Entre los vehículos exentos de cumplir las limitaciones se encuentran los coches domiciliados dentro de las zonas ZBE y dados de alta en el padrón del impuesto municipal, así como aquellos vinculados a una actividad económica.

También quedarán excluidos de las restricciones los vehículos destinados al transporte de personas con movilidad reducida, los adscritos a servicios públicos esenciales, motocicletas y ciclomotores en horario de 7:00 a 22:00 horas, coches históricos y vehículos de administraciones públicas que presten servicios básicos.

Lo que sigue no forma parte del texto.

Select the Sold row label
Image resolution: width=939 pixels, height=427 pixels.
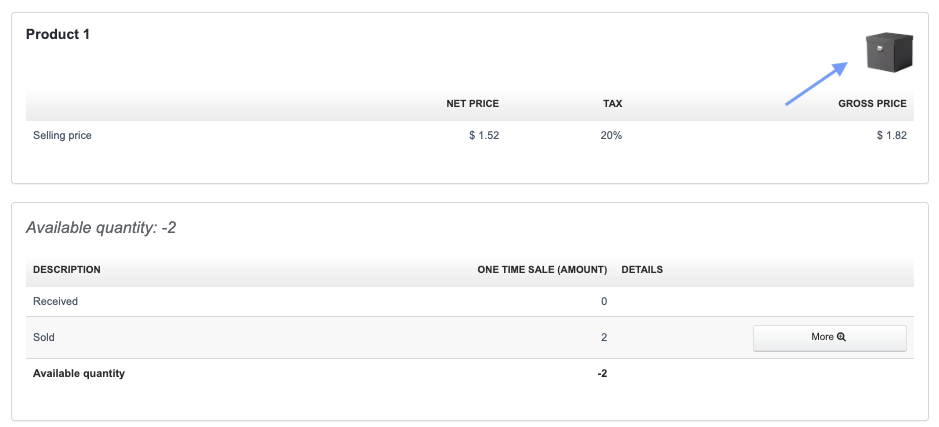[45, 337]
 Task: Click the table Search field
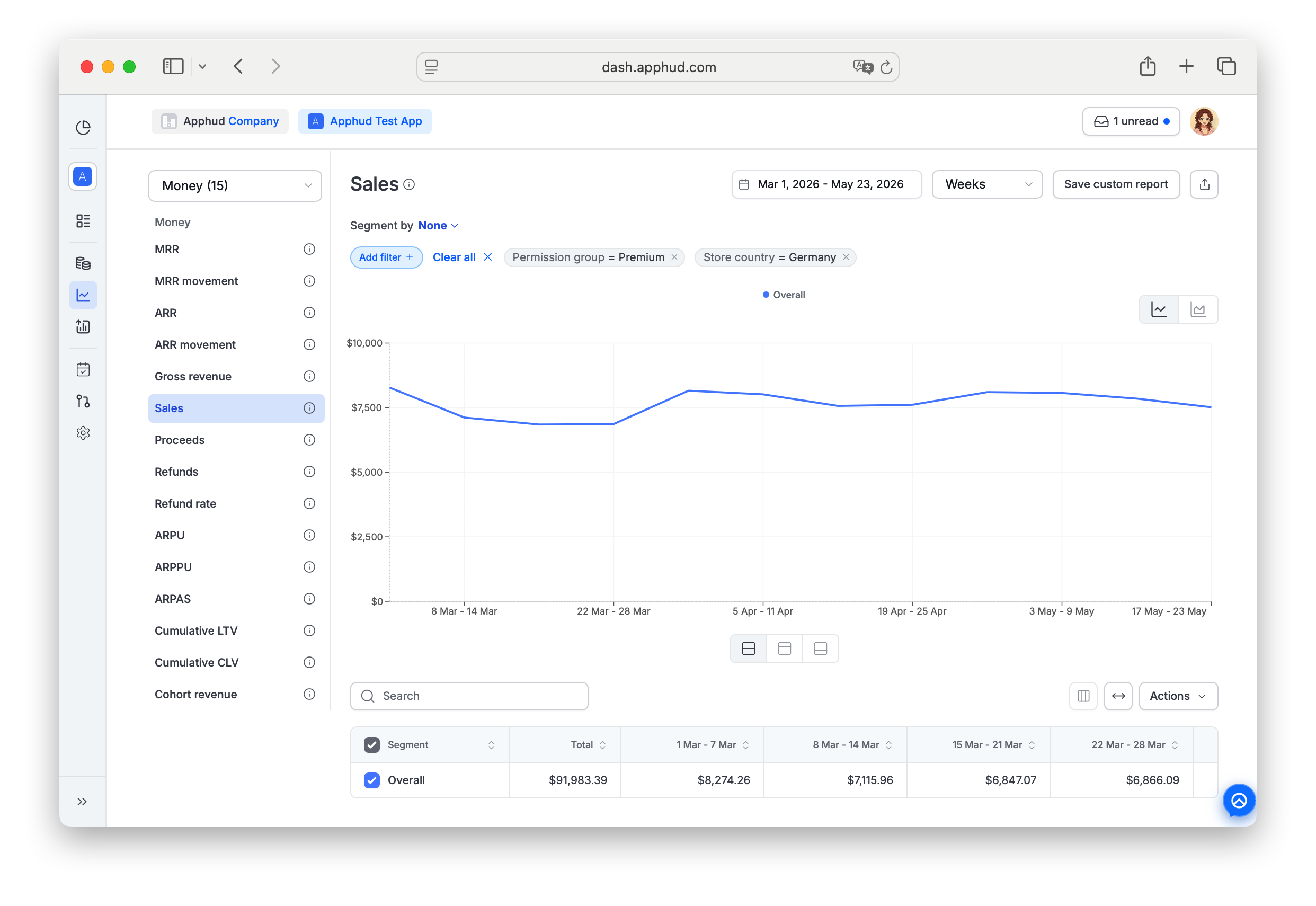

La normativa incorpora además excepciones para los vehículos que desarrollan servicios industriales vinculados a empresas suministradoras, autobuses que prestan servicio a instituciones, taxis y coches de alquiler.

Asimismo, podrán acceder a las zonas restringidas los profesionales encargados de entregar o recoger suministros, los vehículos que se dirijan a talleres de reparación y aquellos necesarios para la celebración de actos en la vía pública autorizados por el Concello.

El texto también permite el acceso de vehículos a centros sanitarios y educativos, contempla permisos para trabajadores en horario nocturno y garantiza la entrada de automóviles que se dirijan a aparcamientos públicos o privados situados dentro de las áreas afectadas.

El portavoz del grupo municipal socialista, Carlos López Font, defendió durante la sesión plenaria que la ordenanza cuenta con una “sólida estrutura xurídica” y subrayó que permitirá que “un importante colectivo de cidadáns e de profesionais” no tenga que sustituir su vehículo actual para adaptarse a la nueva regulación medioambiental.